= ABOUT THIS TASK =
Print the whole listing below exactly as given, pictures excluded.

= ENTRIES SUPPLIED =
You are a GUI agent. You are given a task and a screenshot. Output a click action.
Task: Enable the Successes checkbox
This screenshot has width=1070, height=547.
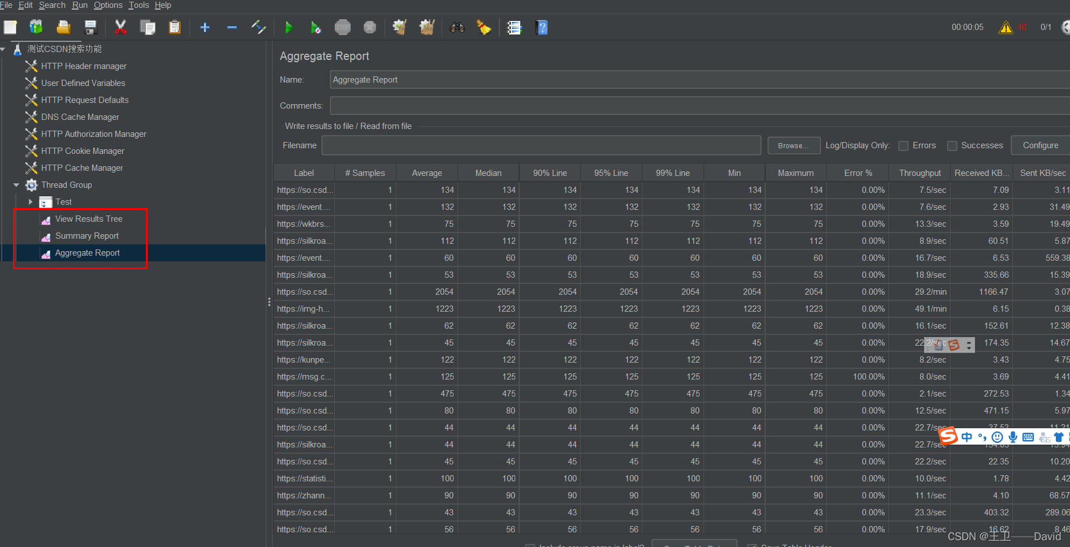click(x=952, y=146)
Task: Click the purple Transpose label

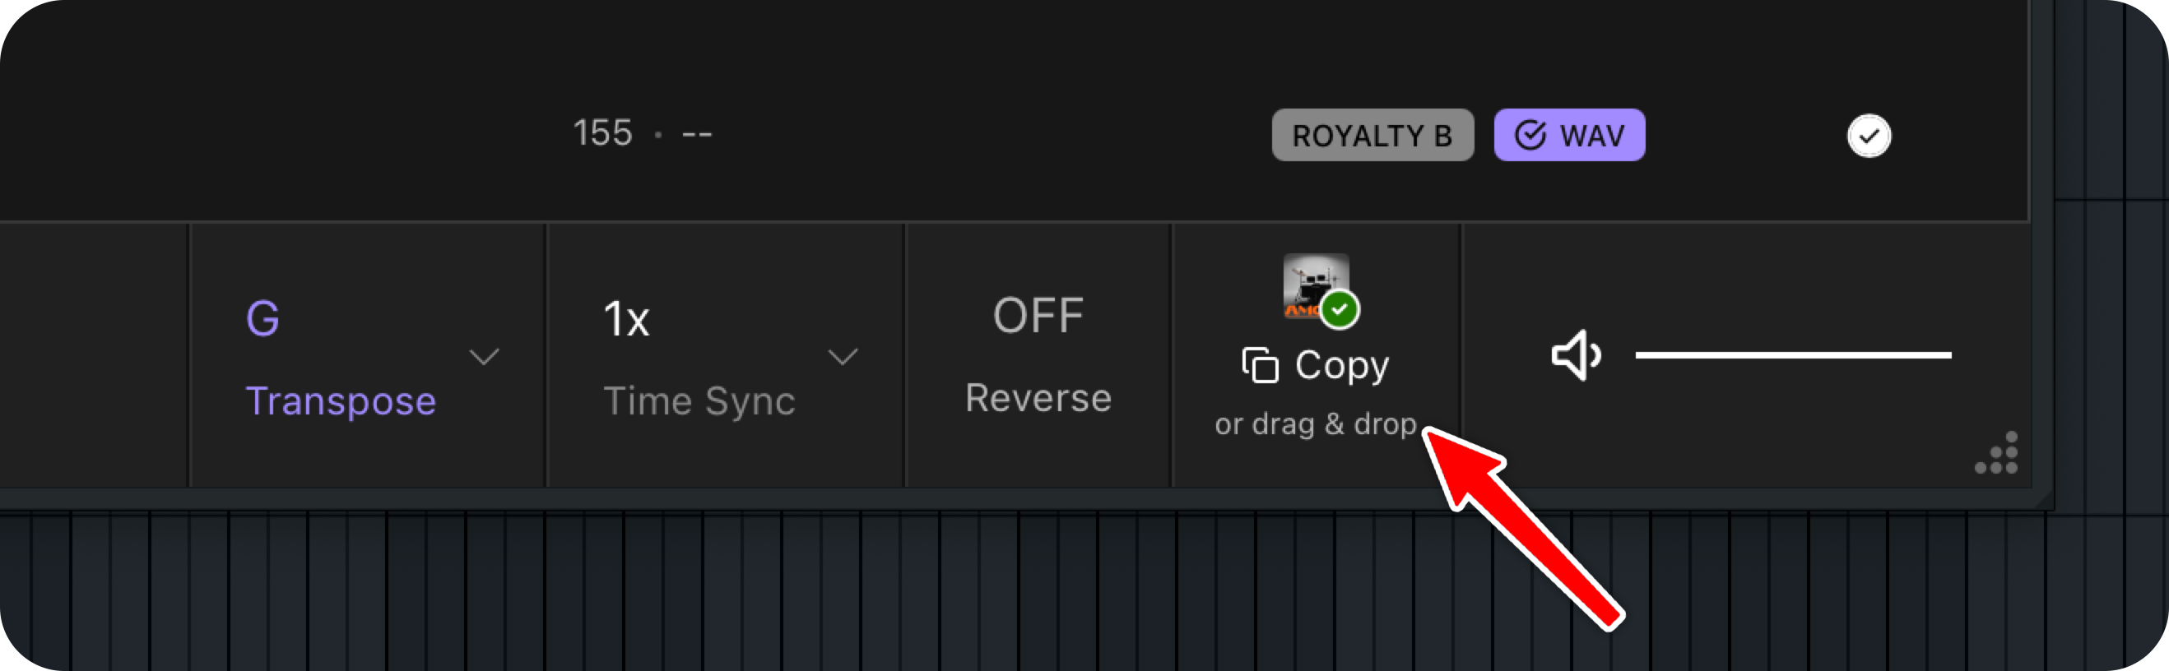Action: coord(340,401)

= YOUR RESPONSE =
You are a GUI agent. You are given a task and a screenshot. Output a click action.
Task: Enable the Successes checkbox
This screenshot has width=1070, height=547.
click(x=952, y=146)
Task: Click the purple Transpose label

Action: coord(340,401)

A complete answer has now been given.